16. " The Village Deities of Southern India," Madras Museum Bull., 1907, V. 3, 137, 186.



It is suggested by Bishop Whitehead that the custom of thus burying a pig may be connected with the worship of an agricultural goddess, or a survival of a former custom of infanticide or human sacrifice, such as prevailed among the Lambadis.


It has been suggested that certain rites performed by the Panan and Malayan exorcists of Malabar are survivals, or imitations of human sacrifice. Thus, in the Ucchaveli ceremony of the Panans for driving out devils, there is a mock burial of the principal performer, who is placed in a pit. This is covered with planks, on the top of which a sacrifice (homam) is performed with a fire kindled with jak (Artocarpus integrifolia) branches17.

17. " Gazetteer of Malabar," 1908, i. 132.


The disguise of Ucchaveli is also assumed by the Malayans for the propitiation of the demon, when a human sacrifice is considered necessary. The Malayan who is to take the part puts on a cap made of strips of cocoanut leaf, and strips of the same leaves tied to a bent bamboo stick round his waist. His face and chest are daubed with yellow paint, and designs are drawn thereon in red or black. Strings are tied tightly round the left arm near the elbow and wrist, and the swollen area is pierced with a knife. The blood spouts out, and the performer waves the arm, so that his face is covered with blood. In the ceremony for propitiating the demon Nenaveli (bloody sacrifice), the Malayan smears the upper part of the body and face with a paste made of rice-flour reddened with turmeric powder and chunam (lime), to indicate a sacrifice. Before the paste dries, parched paddy (unhusked rice) grains, representing smallpox pustules, are sprinkled over it. Strips of young cocoanut leaves, strung together so as to form a petticoat, are tied round the waist, a ball of sacred ashes (vibhuthi) is fixed on the tip of the nose, and two strips of palm leaf are placed in the mouth to represent fangs. If it is thought that a human sacrifice is necessary to propitiate the devil, the man representing Nenaveli puts round his neck a kind of framework made of plantain leaf sheaths; and, after he has danced with it on, it is removed, and placed on the ground in front of him. A number of lighted wicks are stuck in the middle of the framework, which is sprinkled with the blood of a fowl, and then beaten and crushed. Sometimes this is not regarded as sufficient, and the performer is made to lie in a pit, which is covered over by a plank, and a fire kindled. A Malayan, who acted the part of Nenaveli before me, danced and gesticulated wildly, while a small boy, concealed behind him, sang songs in praises of the demon, to the accompaniment of a drum. At the end of the performance, he feigned extreme exhaustion, and laid on the ground in a state of apparent collapse, while he was drenched with water brought in pots from a neighbouring well.
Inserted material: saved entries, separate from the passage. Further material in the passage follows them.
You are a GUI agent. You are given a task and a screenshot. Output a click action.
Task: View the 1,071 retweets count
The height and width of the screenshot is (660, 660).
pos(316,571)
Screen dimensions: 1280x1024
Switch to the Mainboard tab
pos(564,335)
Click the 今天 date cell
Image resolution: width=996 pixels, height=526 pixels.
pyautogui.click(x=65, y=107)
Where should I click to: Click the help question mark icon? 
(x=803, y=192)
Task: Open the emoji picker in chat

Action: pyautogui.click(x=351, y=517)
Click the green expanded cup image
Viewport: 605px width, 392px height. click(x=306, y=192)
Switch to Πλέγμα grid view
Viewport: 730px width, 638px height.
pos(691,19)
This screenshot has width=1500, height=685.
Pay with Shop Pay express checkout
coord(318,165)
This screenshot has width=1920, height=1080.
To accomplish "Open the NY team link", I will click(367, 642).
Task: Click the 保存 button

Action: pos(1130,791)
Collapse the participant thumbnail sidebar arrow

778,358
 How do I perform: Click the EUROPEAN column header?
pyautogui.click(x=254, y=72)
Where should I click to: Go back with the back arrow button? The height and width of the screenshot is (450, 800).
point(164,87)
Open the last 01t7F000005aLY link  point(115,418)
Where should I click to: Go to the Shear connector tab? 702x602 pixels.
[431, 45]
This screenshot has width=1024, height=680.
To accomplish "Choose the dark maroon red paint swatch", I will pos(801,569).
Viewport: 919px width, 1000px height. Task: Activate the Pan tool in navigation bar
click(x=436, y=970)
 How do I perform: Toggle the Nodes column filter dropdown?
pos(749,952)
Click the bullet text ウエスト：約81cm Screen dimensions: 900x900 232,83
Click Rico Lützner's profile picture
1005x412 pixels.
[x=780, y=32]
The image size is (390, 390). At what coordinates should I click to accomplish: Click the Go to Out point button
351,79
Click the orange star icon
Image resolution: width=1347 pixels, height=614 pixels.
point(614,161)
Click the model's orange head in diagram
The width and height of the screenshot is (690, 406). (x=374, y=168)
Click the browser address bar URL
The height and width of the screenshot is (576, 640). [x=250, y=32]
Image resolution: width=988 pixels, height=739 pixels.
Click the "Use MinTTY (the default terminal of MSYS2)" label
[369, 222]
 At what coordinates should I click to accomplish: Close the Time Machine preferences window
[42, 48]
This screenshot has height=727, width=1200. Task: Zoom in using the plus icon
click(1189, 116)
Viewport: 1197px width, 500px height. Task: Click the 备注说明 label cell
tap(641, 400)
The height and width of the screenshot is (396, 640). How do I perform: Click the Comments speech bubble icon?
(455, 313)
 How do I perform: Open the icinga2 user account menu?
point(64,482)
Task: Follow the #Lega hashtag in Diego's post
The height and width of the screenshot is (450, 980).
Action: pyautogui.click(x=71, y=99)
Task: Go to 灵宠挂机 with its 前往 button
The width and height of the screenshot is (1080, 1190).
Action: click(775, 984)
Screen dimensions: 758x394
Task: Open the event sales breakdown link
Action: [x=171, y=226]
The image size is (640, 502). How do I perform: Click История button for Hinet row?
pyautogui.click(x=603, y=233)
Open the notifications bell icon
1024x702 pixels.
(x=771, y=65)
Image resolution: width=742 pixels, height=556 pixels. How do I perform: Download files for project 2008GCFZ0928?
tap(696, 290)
A very similar rite has been recorded by Mr Lewis Rice as being carried out by the Coorgs, when a particular curse, which can only be removed by an extraordinary sacrifice, rests on a house, stable, or field. Concerning this sacrifice, Mr Rice writes as follows18: —

18. "Mysore and Coorg Manual," 1878, iii. 265.


"The Kaniya (religious mendicant)19 sends for some of his fraternity, the Panikas or Bannus, and they set to work. A pit is dug in the middle room of the house or in the yard, or in the stable, or in the field, as the occasion may require. Into this one of the magicians descends. He sits down in Hindu fashion, muttering mantras. Pieces of wood are laid across the pit, and covered with earth a foot or two deep. Upon this platform a fire of jackwood is kindled, into which butter, sugar, different kinds of grain, etc., are thrown. This sacrifice continues all night, the Panika sacrificer above, and his immured colleague below, repeating their incantations all the while. In the morning the pit is opened, and the man returns to the light of day. These sacrifices are called maranada bali, or death atonements. Instead of a human being, a cock is sometimes shut up in the pit, and killed afterwards."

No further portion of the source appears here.